John Peel's Record Box is a documentary film made by Elaine Shepherd, released on 14 November 2005 on Channel 4. It was nominated for a Primetime Emmy Award.

== Contents ==
The box contains a small private collection of the British radio DJ John Peel who died in 2004 at the age of 65. Peel's main archive contained more than 100,000 vinyl records and CDs. This smaller collection is 142 singles, some of them doublettes, stored in a wooden box representing some of his favourites.
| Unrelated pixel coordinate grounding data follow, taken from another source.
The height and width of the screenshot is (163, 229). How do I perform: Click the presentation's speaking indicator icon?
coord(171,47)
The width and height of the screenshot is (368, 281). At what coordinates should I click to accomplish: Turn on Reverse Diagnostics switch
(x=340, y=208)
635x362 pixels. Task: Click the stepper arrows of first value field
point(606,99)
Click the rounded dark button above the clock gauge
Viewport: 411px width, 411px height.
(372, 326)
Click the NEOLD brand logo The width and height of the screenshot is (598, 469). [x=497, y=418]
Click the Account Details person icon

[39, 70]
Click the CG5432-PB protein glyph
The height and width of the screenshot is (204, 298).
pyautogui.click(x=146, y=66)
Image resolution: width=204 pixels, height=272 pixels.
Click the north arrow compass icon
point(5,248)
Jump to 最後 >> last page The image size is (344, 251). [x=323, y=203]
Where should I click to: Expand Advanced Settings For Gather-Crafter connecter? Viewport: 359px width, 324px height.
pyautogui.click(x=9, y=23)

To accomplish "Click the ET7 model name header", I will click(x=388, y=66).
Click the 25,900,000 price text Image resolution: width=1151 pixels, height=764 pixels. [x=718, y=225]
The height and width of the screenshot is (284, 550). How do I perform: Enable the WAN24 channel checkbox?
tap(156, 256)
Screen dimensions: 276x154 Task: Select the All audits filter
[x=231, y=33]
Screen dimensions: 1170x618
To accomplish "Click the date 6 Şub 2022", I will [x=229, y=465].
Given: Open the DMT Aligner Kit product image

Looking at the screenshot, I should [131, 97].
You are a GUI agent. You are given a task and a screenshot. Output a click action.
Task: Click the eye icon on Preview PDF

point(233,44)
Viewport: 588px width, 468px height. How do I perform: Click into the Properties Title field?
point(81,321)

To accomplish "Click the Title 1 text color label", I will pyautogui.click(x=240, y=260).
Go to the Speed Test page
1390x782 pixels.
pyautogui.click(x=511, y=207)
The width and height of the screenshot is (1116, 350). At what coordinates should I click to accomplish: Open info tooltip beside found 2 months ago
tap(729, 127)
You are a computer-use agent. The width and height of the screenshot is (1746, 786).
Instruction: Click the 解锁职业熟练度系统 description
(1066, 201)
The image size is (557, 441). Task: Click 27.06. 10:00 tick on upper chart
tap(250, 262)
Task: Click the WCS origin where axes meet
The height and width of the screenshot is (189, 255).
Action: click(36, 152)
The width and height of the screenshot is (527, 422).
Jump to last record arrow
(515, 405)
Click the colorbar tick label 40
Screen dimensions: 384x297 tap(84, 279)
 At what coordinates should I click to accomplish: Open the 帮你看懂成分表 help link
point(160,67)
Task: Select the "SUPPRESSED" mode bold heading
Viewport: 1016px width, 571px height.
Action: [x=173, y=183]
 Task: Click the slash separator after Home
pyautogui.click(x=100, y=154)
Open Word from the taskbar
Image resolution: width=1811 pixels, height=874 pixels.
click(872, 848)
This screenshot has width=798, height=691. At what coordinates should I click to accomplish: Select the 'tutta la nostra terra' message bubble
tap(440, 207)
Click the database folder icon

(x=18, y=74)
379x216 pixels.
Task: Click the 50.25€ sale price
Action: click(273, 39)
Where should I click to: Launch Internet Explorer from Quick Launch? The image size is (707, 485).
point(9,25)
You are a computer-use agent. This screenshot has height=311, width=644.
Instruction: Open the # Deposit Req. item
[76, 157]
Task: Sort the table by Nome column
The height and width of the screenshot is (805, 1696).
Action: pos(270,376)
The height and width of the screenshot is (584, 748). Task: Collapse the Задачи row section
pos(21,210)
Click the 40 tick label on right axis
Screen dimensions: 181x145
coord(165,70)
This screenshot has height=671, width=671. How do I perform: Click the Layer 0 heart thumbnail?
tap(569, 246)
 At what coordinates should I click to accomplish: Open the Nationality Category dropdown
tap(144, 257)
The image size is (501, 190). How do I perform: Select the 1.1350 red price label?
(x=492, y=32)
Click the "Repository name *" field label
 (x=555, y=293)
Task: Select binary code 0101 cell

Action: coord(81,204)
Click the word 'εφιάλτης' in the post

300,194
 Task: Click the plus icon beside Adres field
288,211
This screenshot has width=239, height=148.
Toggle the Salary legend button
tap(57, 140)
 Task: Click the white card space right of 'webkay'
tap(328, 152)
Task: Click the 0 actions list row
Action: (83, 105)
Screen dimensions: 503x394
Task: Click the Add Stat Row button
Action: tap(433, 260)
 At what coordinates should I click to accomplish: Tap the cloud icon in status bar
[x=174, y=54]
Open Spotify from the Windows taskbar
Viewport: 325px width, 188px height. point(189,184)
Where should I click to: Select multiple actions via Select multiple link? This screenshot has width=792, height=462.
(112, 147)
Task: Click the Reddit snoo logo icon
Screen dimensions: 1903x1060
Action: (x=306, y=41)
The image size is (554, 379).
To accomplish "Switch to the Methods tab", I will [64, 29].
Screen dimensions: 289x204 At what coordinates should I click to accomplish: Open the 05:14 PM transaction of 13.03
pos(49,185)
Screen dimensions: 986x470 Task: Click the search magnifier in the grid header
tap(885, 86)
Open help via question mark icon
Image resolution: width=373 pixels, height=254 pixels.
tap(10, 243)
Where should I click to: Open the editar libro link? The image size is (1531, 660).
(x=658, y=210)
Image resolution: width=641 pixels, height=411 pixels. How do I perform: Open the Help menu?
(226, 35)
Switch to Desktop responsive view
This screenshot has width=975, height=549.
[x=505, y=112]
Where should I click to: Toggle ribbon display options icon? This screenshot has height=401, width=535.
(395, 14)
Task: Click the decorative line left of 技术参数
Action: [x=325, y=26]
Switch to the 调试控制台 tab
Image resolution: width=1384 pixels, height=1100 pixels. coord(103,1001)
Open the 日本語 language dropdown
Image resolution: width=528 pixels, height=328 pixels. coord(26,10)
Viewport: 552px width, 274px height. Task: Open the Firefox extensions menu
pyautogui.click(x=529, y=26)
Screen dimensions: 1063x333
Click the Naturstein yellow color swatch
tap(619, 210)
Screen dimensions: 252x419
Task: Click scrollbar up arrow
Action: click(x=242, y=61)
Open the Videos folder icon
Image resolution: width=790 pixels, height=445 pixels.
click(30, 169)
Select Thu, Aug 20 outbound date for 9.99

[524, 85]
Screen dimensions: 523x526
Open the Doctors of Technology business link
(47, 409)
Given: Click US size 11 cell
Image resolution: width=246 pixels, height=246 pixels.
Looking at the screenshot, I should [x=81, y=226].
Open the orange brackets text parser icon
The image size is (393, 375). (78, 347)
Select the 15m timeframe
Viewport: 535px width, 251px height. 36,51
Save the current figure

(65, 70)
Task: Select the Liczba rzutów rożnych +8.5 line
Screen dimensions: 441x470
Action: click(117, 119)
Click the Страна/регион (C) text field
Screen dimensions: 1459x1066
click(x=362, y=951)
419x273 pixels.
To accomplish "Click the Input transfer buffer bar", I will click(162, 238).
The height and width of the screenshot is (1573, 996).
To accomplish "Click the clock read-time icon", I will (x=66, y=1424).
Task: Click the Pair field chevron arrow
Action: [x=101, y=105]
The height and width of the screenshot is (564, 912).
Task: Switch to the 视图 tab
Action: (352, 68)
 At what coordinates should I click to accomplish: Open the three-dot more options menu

According to the documentary, there are no singles by Peel's favourite group, The Fall, because he kept them on a separate shelf.

The film features interviews with John's wife Sheila Ravenscroft, radio DJs and artists including Mary Anne Hobbs, Sir Elton John, Ronnie Wood, Roger Daltrey, Feargal Sharkey, Jack White, Michael Palin and Miki Berenyi.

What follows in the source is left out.